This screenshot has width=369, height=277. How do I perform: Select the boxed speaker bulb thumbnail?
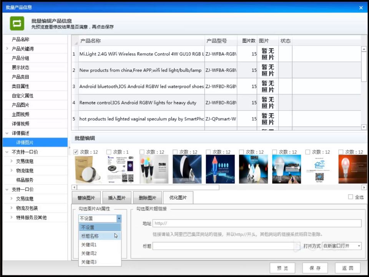tap(88, 169)
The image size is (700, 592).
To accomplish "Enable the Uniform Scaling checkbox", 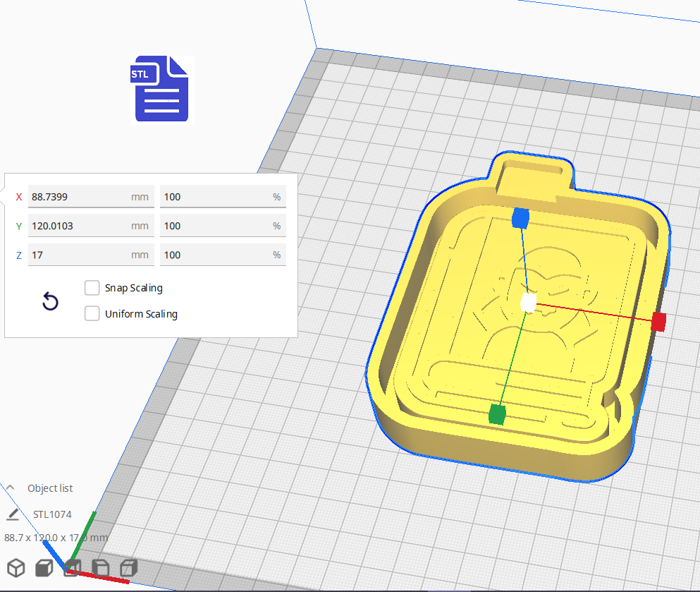I will 92,314.
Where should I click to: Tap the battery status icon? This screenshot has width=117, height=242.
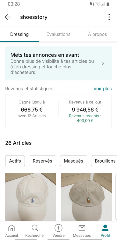tap(108, 4)
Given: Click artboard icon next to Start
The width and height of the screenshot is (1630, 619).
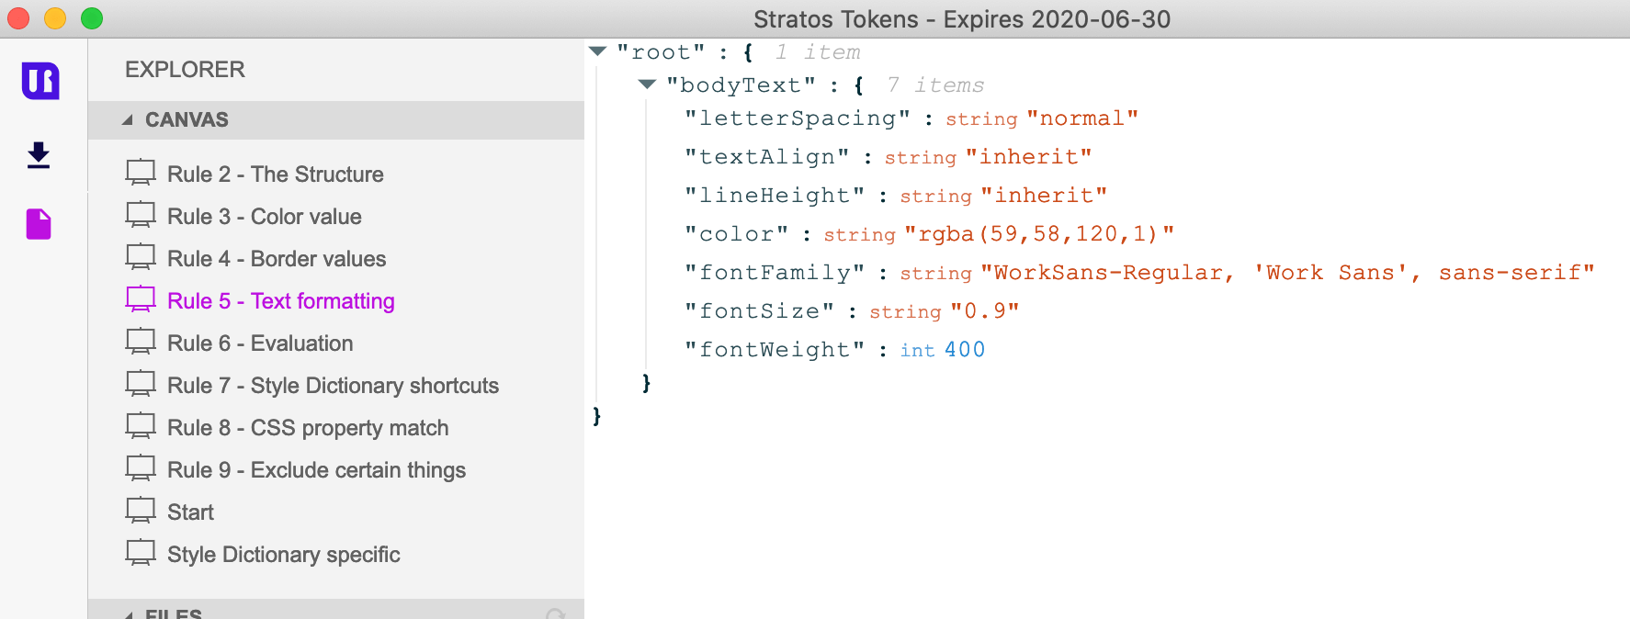Looking at the screenshot, I should click(141, 511).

--

Return word for word the line bearing "The width and" and every later line of the entries, but none of the pictures.

The width and height of the screenshot is (1630, 619).
Looking at the screenshot, I should click(141, 511).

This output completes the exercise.